In this section, we describe a series of experiments on the above ten datasets in which we assessed the effectiveness of the IRE and ICR modules in the node classification tasks. As depicted in Figure 3, the experimental results provide valuable insights into the significance of incorporating IRE and ICR modules in the classification process.

Taking the Cora dataset as an example, the baseline achieved an initial accuracy of 81.5%. However, upon integrating the IRE, the accuracy significantly improved by 3.9% to reach 85.4%. This enhancement can be attributed to the IRE’s ability to effectively analyze the structural differences between nodes, advancing the accuracy. Interestingly, the addition of an extra FC slightly decreased the accuracy by 0.8%, emphasizing the importance of proper module integration. However, when the ICR was incorporated, which further considered the impact of node attributes, the accuracy reached its highest value at 87.3%. This highlights the critical role of the ICR in capturing contextual information and boosting the overall model performance. Similar trends were observed across the remaining nine datasets, showcasing the consistent impact of the IRE and ICR in enhancing the model’s ability to analyze complex structures and dependencies. By comprehensively understanding the information propagation mechanism within the graph, the combined IRE and ICR effectively improved the task performance.

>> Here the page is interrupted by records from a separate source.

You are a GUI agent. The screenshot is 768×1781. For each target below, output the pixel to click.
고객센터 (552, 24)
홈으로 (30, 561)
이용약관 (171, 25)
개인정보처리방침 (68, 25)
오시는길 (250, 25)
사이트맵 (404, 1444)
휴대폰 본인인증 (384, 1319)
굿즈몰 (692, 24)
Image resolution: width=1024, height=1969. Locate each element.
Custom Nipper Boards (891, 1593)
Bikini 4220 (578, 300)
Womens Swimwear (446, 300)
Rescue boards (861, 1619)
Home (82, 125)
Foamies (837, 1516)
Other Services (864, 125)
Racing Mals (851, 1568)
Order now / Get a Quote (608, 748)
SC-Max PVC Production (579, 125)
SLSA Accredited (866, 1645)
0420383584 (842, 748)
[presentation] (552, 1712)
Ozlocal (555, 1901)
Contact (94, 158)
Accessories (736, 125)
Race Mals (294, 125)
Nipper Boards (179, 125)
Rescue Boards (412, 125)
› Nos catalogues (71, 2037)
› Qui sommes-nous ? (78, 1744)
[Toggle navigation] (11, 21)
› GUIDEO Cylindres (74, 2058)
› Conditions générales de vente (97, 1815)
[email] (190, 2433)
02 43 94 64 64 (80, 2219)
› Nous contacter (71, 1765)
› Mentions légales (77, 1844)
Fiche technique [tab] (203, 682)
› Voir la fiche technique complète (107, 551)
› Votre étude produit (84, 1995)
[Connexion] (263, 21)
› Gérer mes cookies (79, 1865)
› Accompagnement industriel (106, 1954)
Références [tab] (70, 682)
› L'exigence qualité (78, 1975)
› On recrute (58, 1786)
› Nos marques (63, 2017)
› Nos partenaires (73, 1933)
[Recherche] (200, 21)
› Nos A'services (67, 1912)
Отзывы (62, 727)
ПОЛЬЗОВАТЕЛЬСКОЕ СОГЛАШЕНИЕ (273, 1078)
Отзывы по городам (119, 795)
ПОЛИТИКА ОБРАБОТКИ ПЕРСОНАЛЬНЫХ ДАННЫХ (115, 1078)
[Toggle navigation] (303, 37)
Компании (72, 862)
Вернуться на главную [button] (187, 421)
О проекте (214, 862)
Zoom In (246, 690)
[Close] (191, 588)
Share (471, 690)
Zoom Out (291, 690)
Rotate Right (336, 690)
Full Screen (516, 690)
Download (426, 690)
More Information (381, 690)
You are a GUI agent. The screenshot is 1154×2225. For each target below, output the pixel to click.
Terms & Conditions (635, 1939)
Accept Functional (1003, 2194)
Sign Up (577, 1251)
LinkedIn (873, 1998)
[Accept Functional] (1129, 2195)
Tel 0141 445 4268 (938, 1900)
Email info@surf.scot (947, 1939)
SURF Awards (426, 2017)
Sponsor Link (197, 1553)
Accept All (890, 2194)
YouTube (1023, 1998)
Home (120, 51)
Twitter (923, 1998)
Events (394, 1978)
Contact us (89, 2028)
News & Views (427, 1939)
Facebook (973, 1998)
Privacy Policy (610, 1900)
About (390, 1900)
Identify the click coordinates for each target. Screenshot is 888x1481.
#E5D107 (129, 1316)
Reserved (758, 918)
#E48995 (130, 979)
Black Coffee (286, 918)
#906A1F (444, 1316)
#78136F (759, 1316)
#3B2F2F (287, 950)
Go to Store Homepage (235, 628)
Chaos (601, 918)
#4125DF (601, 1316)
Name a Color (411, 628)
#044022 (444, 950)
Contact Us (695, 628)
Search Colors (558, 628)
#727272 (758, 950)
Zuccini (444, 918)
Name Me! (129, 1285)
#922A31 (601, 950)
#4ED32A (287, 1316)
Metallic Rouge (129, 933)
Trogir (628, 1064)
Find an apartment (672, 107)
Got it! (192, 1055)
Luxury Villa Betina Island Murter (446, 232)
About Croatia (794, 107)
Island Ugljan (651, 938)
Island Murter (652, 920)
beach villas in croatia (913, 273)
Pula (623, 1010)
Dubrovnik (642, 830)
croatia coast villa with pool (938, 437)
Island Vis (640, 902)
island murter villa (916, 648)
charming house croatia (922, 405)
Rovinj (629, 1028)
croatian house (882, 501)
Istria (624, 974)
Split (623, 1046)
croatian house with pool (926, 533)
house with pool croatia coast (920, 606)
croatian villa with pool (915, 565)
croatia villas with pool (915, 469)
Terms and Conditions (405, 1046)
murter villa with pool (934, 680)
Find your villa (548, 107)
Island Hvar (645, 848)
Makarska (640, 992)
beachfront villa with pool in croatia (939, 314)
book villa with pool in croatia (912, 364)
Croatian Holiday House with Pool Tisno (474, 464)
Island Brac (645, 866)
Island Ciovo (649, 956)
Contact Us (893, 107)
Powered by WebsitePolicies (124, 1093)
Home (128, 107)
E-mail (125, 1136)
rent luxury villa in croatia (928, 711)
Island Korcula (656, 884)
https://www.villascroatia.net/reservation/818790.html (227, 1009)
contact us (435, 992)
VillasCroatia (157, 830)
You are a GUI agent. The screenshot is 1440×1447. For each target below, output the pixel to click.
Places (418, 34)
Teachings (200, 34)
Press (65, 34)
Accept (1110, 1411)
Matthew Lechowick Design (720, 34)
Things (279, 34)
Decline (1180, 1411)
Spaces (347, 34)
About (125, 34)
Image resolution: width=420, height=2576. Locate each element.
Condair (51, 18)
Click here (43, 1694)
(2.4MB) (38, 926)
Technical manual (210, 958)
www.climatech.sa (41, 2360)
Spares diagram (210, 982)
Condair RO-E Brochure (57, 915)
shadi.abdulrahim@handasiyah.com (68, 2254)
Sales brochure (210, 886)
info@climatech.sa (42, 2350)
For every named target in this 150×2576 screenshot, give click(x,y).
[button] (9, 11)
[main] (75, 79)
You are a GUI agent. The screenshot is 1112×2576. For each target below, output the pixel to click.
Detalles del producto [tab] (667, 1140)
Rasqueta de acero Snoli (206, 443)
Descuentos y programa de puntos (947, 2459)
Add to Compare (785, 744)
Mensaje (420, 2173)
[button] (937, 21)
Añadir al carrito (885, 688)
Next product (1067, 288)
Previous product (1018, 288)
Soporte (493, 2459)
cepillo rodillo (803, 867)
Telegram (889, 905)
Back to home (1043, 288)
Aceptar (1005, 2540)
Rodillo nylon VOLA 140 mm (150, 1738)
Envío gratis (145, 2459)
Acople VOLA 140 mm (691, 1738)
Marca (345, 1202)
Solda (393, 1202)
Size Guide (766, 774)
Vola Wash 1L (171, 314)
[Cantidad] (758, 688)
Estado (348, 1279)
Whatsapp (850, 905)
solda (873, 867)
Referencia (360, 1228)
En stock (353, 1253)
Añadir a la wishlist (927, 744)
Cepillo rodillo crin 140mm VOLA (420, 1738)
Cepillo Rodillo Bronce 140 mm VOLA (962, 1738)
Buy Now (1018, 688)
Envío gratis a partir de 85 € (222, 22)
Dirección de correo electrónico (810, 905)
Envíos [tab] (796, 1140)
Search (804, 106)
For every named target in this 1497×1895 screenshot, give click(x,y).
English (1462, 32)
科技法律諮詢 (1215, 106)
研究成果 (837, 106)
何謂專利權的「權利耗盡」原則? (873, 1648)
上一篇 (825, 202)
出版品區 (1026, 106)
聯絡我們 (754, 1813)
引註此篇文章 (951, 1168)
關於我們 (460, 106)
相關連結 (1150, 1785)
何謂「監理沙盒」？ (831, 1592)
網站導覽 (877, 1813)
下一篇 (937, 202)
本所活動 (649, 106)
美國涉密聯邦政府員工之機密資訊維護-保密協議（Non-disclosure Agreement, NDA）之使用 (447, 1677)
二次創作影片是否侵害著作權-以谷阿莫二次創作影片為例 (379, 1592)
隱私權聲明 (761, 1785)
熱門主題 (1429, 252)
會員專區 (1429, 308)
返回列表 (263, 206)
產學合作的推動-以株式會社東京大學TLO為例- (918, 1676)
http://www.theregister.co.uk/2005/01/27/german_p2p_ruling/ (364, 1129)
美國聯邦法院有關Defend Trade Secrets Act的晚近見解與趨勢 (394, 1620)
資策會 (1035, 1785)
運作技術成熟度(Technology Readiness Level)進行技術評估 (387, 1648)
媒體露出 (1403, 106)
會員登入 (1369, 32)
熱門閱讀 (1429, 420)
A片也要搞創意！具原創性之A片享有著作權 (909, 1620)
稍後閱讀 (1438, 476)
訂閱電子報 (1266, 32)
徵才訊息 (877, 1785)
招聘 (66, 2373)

The outcomes underscore the importance of integrating both the IRE and ICR in tasks related to node classification for enhanced accuracy and improved interpretability. By introducing the IRE, the model becomes adept at discerning the structural variances, offering clearer insights into how the nodes relate structurally. Incorporating the ICR allows the model to recognize the impact of the node characteristics, providing a more intuitive understanding of the node attributes and their influence on classification. These insights stress the value of considering both the relationships between nodes and the internal features of nodes in graph representation learning. This multifaceted approach bolsters performance while enriching the interpretability of the model’s decisions, setting the stage for crafting efficient and interpretable graph neural network models for diverse graph-centric applications.

5. Conclusions

This paper introduces a novel GNN model, which we call the DAG, which is primarily designed for node classification tasks. The proposed approach aims to enhance task performance by exploring the message-passing mechanisms between nodes at both internode and intra-node levels. The DAG prioritizes the adjacent nodes and node attribute features on the graph structure, significantly improving the performance of node classification tasks on ten graph datasets. It introduces three new features: (i) category-oriented feature attention coefficients to explore node attributes, (ii) a graph feature pooling filter to investigate representative attributes, and (iii) priority filtering of cross-category node features on the mask matrix. We believe that the potential of GNN for other practical applications is worth further research and exploration and serves as a source of inspiration for future studies in this field. Our current method, due to the adoption of a dual attention mechanism, has shown performance improvement. However, in terms of the overall model architecture, computational complexity remains a challenge. Therefore, in the future, we aim to refine our algorithm and focus on overcoming this technical obstacle to achieve a dual breakthrough in performance and computational efficiency, in order to better adapt to various tasks.

Author Contributions

Conceptualization, S.L. and L.H.; methodology, S.L.; software, J.H.; validation, S.L., J.H. and L.H.; formal analysis, B.L.; investigation, S.L.; resources and data curation, J.H.; writing—original draft preparation, S.L.; writing—review and editing, J.H. and L.H.; visualization, B.L.; supervision and project administration, L.H.; All authors have read and agreed to the published version of the manuscript.

Funding

This research received no external funding.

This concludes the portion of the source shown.